**Task requirements**
A. According to the Verona travel post, what events does the city's Roman amphitheater still host?
B. Carry the Verona travel post forward from its final sentence, keeping the same first-person voice.

**Text shown**
Christmas is a strange time to be traveling. You can be in the most magical places and still yearn for home. I was lucky to be traveling with my family (with the exception of my brother and sister-in-law who couldn’t swing a trip), staying in a nice and homey apartment for several days. While it wasn’t exactly home, it was a pretty good compromise. Verona proved to be a great place to unwind, with just enough to see, but not too much that we felt badly about spending time together in the apartment. The town is charming, clean, and easy to navigate. There are a few nice museums, a really great city center with 2 main piazzas, a roman amphitheater that still hosts operas and concerts, and a gorgeous river thats worth a stroll. Several busy roads running through town are lined with popular Italian clothing stores, making this a popular town for Italian tourists, as well as international tourists. The streets were lined with hanging lights and wreaths to celebrate the holidays, and the two main piazzas were packed with Christmas market stalls, selling hats, scarves, and souvenirs, but also seasonal treats like mulled wine, pastries and German sausage.
The buildings have a story book quality to them. Having been under the domain of both the Austro-Hungarian Empire and the Venetian Empire, this city has the typical, rustic charm of any Italian city, with hints of Orientalism in the pointed windows and geometric patterns, as well as Parisian flair, in the wrought iron and large boulevards. Verona may be best known for Shakespeare’s Romeo and Juliet, The Two Gentlemen of Verona, and The Taming of the Shrew. While the Montague and Capulet families are fictional, Tourists can visit the House of Juliet, where the real-life Cappello family once lived. This charming home just off of Piazza Erbe (the most beautiful square in the world, as it was voted by tourists in a recent survey) features a open courtyard, with a balcony, overlooking throngs of tourists. In the center of the courtyard stands a statue of Juliet, which tourists take pictures with, while rubbing her breast for good luck in love. Obviously, my mother insisted that I go take a picture… who knows, maybe this will be the year!
While riding the train up from Rome, I read the whole chapter on Verona in Rick Steves to prepare myself for what lay ahead. He talked about the evening passeggiata, where the Italians come out for a stroll around the city as the sun sets. It seemed unlikely to me that people still participated in this in a modern culture, but its true! People really do come out in droves and stroll up and down the boulevards, with no agenda other than to see and be seen. As my friends will tell you, I love nothing more than to wander for hours and people watch, no matter where I am in the world, so this made reason number 1,000,000 of why I love the Italian culture.

**Data lines**
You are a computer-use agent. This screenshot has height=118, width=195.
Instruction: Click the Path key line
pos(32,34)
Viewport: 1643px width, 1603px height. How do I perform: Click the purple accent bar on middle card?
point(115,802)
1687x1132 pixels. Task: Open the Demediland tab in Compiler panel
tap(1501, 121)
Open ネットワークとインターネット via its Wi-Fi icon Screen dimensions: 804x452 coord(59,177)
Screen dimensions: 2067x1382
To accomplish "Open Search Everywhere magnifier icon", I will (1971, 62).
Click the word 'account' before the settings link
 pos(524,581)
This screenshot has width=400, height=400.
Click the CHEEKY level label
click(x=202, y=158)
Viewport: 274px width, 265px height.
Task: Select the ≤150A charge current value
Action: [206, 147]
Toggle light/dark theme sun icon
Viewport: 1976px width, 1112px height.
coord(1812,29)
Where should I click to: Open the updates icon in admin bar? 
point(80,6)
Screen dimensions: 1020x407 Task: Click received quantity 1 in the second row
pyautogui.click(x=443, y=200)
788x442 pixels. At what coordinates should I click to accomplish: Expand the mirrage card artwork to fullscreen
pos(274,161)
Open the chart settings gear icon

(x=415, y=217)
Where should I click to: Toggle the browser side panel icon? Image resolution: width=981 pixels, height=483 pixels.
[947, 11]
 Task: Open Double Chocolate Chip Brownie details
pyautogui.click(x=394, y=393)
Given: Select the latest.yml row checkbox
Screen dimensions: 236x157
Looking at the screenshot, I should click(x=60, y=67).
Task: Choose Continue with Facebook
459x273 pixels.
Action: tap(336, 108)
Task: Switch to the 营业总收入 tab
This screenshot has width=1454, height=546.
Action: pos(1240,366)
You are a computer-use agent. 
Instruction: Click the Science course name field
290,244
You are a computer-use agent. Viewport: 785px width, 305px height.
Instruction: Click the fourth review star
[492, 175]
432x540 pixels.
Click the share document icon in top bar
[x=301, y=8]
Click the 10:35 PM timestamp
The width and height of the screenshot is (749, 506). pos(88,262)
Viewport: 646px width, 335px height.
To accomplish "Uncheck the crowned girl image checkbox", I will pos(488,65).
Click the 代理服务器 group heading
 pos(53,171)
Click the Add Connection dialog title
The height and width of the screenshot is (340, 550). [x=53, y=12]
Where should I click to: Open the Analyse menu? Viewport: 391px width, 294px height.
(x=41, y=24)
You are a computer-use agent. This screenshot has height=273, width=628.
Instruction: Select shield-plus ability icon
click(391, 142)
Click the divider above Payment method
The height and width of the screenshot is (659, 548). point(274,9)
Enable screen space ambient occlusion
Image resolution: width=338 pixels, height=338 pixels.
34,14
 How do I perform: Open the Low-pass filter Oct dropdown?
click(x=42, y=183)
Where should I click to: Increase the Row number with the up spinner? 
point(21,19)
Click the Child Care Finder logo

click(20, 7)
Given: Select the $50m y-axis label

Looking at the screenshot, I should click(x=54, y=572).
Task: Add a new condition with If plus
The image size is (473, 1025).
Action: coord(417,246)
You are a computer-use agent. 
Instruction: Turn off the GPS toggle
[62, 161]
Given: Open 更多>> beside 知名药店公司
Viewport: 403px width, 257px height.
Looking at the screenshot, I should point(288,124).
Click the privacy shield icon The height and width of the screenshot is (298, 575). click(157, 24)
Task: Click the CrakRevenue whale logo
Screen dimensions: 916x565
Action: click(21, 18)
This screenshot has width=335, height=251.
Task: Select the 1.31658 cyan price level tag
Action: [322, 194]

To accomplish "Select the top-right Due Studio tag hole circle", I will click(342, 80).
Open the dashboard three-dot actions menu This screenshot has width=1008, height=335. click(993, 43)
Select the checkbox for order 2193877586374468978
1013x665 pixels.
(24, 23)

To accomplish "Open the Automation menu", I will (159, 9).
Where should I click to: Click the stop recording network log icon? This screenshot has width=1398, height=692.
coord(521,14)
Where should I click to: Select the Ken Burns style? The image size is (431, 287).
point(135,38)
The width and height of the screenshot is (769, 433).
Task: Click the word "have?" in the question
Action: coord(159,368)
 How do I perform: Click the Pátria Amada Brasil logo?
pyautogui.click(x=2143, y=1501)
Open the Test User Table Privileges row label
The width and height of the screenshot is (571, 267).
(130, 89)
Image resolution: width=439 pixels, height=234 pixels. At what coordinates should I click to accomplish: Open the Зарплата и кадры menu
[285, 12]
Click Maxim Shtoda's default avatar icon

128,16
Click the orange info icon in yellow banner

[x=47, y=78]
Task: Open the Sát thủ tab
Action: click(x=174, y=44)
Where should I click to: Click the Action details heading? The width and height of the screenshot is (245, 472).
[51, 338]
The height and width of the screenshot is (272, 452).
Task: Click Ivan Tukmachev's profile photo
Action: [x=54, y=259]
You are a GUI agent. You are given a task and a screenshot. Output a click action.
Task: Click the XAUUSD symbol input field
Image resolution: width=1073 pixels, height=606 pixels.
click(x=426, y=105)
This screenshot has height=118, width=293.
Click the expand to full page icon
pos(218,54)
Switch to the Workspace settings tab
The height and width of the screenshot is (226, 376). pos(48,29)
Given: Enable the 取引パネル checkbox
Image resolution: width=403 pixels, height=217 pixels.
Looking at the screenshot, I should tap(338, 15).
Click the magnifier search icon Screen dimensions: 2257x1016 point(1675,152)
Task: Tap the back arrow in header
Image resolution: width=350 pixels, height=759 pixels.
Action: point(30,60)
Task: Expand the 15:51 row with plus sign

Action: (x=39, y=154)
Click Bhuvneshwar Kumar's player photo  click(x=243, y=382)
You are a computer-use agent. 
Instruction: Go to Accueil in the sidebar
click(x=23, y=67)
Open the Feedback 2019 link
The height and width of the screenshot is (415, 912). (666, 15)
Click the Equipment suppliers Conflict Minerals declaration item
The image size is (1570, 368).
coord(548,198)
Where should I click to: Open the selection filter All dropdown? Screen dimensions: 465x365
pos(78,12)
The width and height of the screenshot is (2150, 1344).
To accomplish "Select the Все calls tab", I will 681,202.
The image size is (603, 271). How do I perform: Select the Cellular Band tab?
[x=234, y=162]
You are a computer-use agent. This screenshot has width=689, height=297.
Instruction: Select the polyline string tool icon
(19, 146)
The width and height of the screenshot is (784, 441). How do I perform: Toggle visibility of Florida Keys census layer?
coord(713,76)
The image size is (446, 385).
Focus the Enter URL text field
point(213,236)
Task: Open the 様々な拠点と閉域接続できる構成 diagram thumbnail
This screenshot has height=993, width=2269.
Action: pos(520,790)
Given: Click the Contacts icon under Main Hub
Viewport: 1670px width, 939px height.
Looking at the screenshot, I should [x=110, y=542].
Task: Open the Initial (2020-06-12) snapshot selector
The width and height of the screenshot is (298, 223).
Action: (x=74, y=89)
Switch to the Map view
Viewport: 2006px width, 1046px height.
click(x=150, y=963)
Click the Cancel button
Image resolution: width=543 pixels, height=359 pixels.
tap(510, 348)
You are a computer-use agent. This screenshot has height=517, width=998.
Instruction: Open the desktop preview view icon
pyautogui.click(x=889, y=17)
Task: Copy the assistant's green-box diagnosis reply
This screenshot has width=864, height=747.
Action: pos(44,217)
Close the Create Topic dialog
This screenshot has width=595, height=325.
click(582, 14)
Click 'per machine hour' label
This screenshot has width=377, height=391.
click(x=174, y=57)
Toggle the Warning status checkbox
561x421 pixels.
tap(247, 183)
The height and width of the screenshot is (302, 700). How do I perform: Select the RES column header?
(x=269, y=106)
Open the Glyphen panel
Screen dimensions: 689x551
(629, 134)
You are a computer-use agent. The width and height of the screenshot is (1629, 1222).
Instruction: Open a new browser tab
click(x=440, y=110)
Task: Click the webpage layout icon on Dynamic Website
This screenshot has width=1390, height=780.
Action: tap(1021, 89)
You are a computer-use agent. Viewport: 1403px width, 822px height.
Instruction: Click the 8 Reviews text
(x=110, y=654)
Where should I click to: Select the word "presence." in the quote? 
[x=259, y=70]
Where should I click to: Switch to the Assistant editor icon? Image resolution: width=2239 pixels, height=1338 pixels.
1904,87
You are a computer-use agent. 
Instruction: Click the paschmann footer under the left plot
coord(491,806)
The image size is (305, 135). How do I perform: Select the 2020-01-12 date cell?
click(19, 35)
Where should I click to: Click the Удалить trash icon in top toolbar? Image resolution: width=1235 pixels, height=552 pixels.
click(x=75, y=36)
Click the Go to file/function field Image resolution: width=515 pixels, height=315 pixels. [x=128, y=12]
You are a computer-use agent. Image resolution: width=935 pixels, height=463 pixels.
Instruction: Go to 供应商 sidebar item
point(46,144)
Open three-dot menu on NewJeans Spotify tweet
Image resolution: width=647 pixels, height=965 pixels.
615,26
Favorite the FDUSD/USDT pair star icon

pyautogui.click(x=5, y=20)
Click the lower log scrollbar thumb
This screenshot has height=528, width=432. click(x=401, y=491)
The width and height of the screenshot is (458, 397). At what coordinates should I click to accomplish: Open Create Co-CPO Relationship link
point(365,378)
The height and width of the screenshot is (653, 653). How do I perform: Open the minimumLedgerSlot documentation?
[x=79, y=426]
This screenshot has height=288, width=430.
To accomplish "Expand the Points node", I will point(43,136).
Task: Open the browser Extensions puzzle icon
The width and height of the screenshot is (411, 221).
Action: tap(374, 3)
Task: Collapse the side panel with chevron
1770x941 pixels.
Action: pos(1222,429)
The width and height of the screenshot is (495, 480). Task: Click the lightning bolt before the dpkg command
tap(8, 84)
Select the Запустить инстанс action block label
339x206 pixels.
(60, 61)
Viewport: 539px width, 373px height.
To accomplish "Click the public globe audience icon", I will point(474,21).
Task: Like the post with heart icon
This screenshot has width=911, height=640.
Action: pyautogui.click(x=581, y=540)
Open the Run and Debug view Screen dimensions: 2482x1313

**Answers for the exercise**
A. Operas and concerts.

B.
The real highlights of the trip were food and wine related.
Firstly, Wines: There are two main wine regions around Verona: Soave and Valpolicella. Soave produces white wine, principally from the Garganega grape variety, though Trebbiano di Soave and Chardonnay are permitted in varying percentages. This fresh and fruity wine is similar to a Pinot Grigio (I think!), and through ample research I was able to determine that this wine pairs well with almost anything and is appealing at all times of day. Research continues, will publish full findings later. While the Soave Classico Superior was very good, the cheaper versions were also good enough for me. Valpolicella is a region that produces several styles of red wine. Most basic Valpolicella wines are a light and fragrant table wine. However, Recioto style is a popular dessert wine and Amarone, a strong wine made from dried grapes – with a sneakily high alcohol content. The Ripasso style wines of the region are incredibly popular- the pomace of leftover grape skins and seeds from the fermentation of recioto and Amarone are added to the batch of Valpolicella wines, resulting in a boost in alcohol level and body of the wines, adding to the wine’s complexity, flavor and color.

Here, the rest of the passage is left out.